What efforts do you think need to be made at the structural level to mitigate some of these financial barriers?
I think it's a few things. First of all, there are Medicaid, Medicare Advantage, certain health insurance plans and policies that do not support clinical trial enrollment, and that is criminal in this day and age. The data are very clear that participating in a clinical trial leads to better quality care and better survival for patients [with cancer]. As a payer, if your job is to provide the best care you can for your covered patients, you should support clinical trial enrollment.

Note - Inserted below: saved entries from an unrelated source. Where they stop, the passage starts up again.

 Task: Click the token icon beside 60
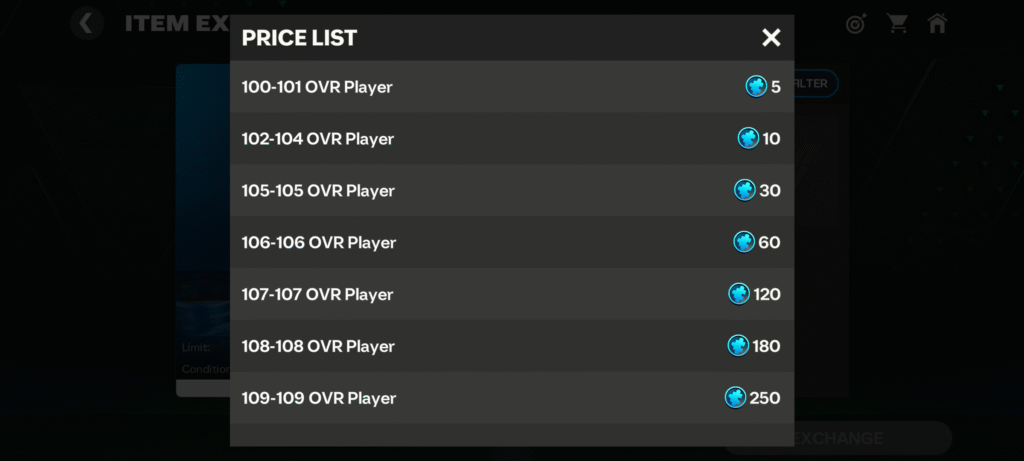pos(744,242)
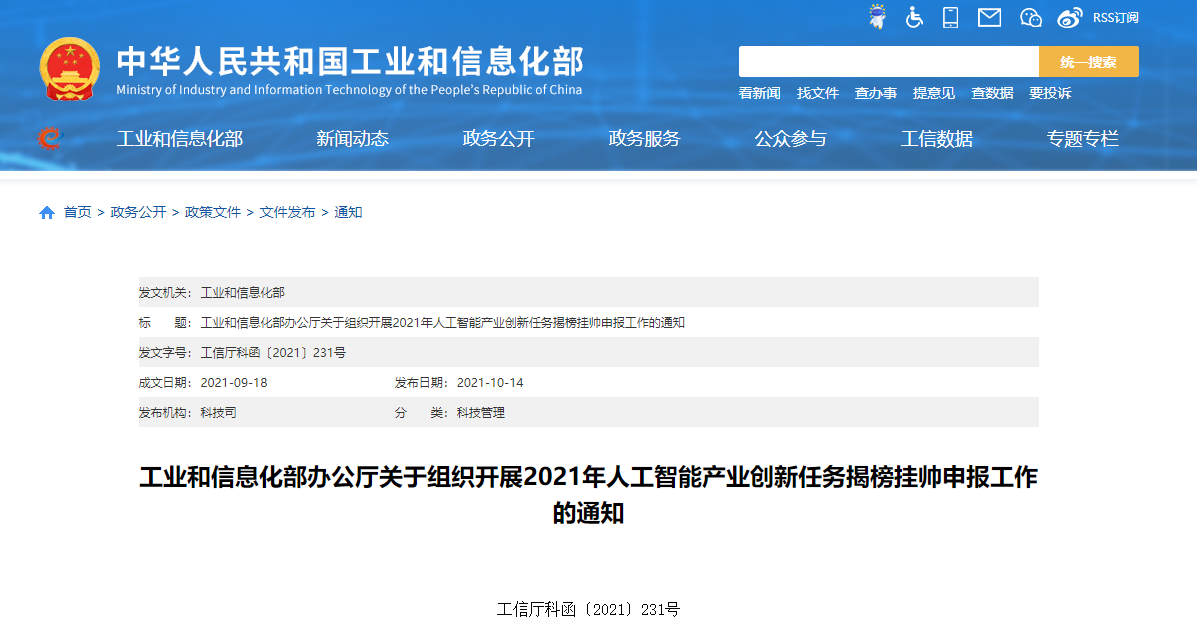Click the robot assistant icon
Screen dimensions: 1197x629
click(x=877, y=17)
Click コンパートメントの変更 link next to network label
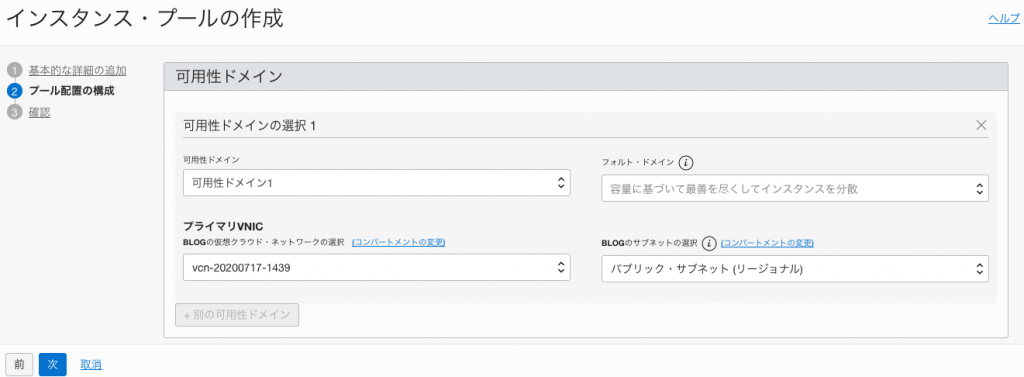Image resolution: width=1024 pixels, height=377 pixels. [398, 242]
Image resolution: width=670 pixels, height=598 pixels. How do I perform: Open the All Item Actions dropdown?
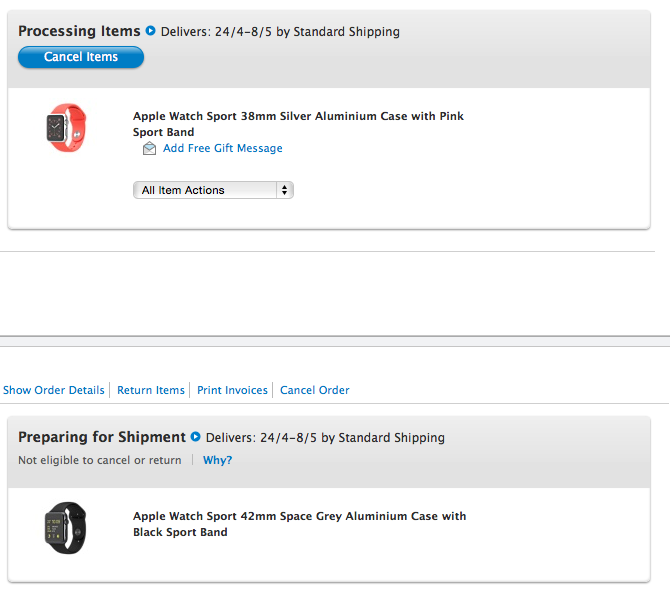[213, 190]
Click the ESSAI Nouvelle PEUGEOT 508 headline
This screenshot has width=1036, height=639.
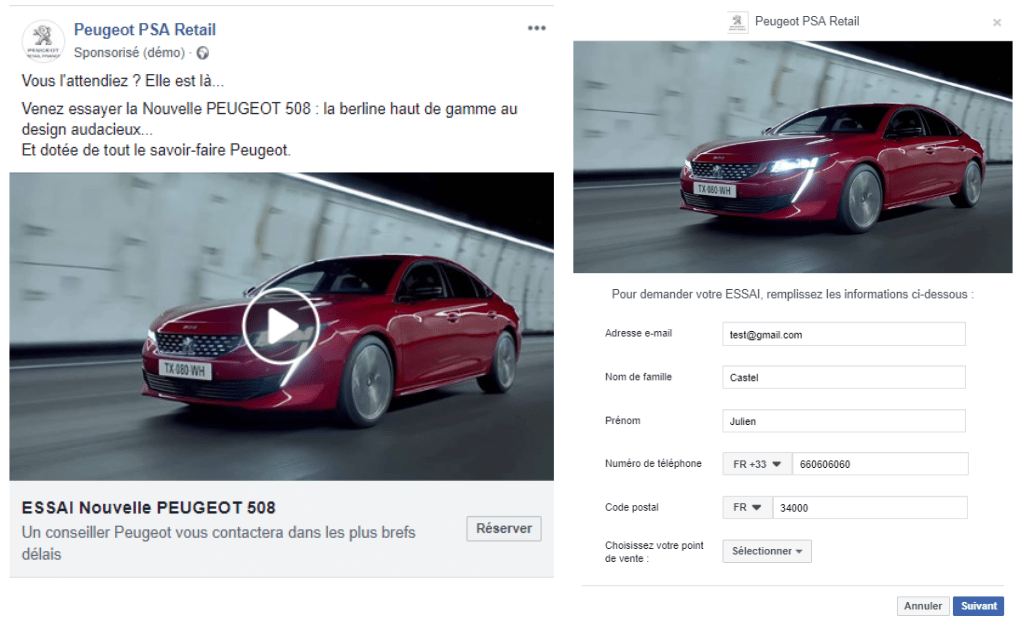pyautogui.click(x=148, y=508)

Secondly, we need to be smart about clinical trial design. Often, clinical trials in cancer are designed in a very rigorous way [for] these particular patients, who we know, who we have confidence, are going to tolerate treatment and jump through all of these hoops medically and physiologically, to participate in the trial. We want to be very rigorous in who we study, but what that does is it excludes a lot of patients. We make a lot of demands as far as scans, labs, and where you can have treatment. You often have to come to the main campus hospital to get treatment if you're going to enroll in a clinical trial, and all of these demands exclude patients.
If we want to be more equitable in who we enroll in clinical trials, I think clinical trial design has to be a little bit more open-minded and pragmatic in that patients can receive treatment throughout the region at multiple satellite locations. We allow monitoring, scans, labs…at a reasonable interval, and we don't place undue demands on patients. We don't make them go through a significant increase in testing compared [with] nontrial patients. I think those are probably the 2 biggest things: making sure that it's covered by health insurance and making sure trial design is reasonable and patient-friendly.

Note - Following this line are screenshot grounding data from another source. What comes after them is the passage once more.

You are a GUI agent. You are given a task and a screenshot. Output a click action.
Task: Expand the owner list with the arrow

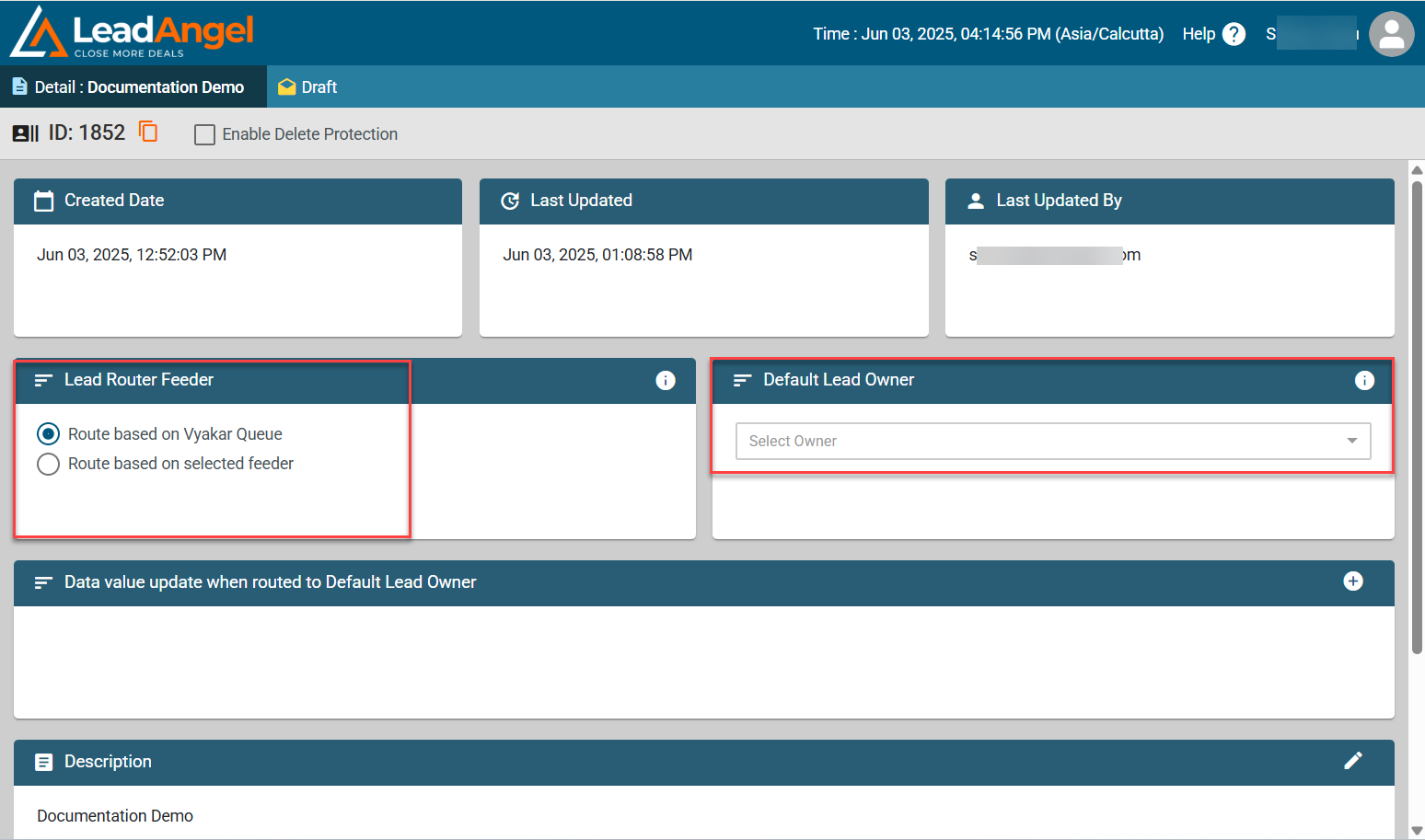(x=1351, y=441)
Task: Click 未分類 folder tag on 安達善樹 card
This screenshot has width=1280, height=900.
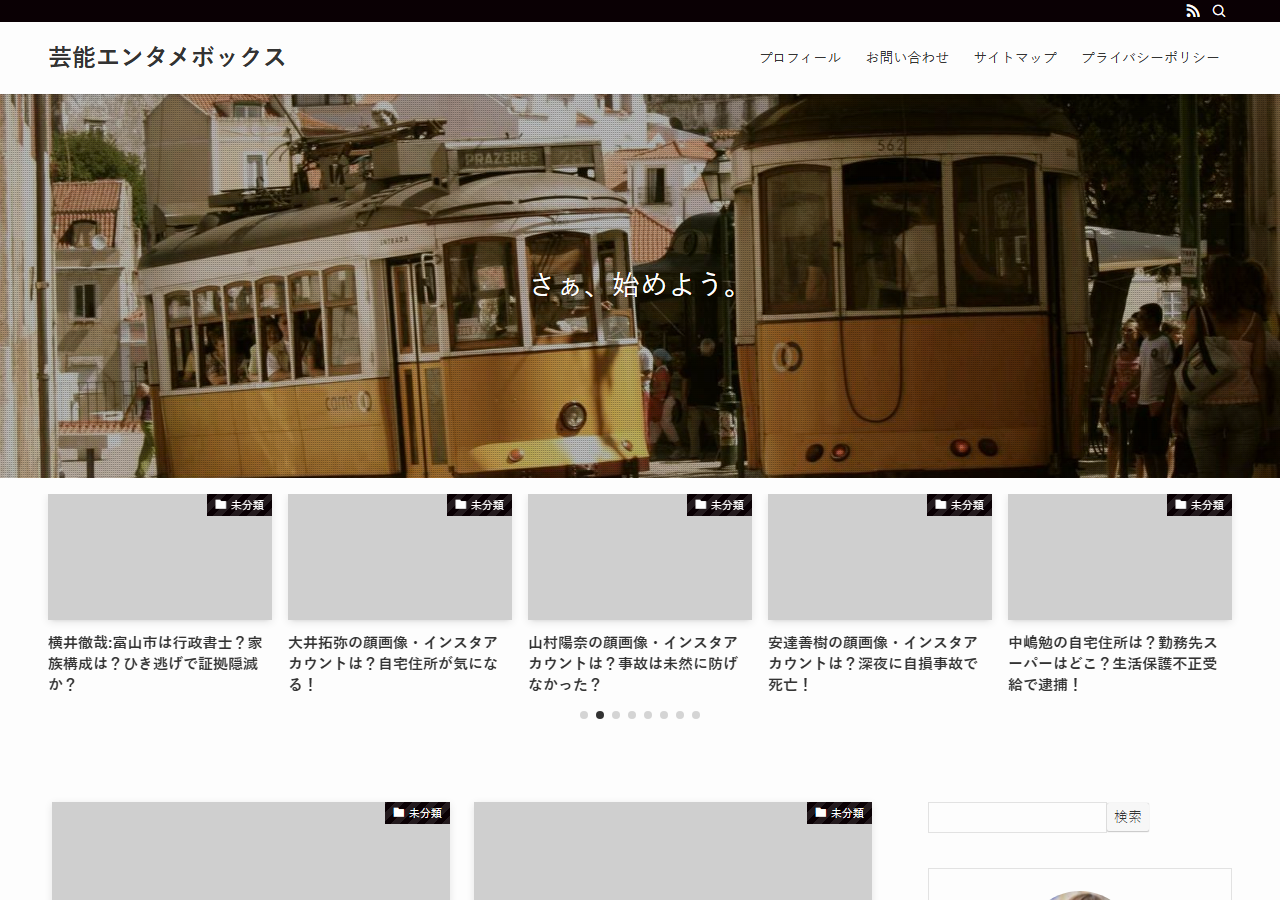Action: click(x=960, y=505)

Your team is working on a larger study mapping “clinical trial deserts.” What characteristics define or determine these areas?
This paper has not been accepted for publication yet, but we're basically collecting data on clinical trial patients at the 3 major hospital systems in northeast Ohio and using that as the numerator, and the denominator being all cancer patients. Now, this will be stronger than the study we're discussing in that [it] is a much larger group of patients, and it represents the entire population of cancer patients in this 15-county region. But the limitation is that we don't have patient-level socioeconomic data for all of those patients like we do in our UH study, so it will be good that we can map what neighborhoods throughout the region have high and low clinical trial enrollment.
What we're seeing is that it follows the classic urban, suburban, rural “donut” phenomenon, whereby patients in the more affluent suburbs that ring around the major city have the highest trial participation in folks in the inner city and folks further out in the lower-income rural areas have lower trial participation. While we don't have the patient-level data, it follows a very similar socioeconomic pattern that we've seen in many other studies.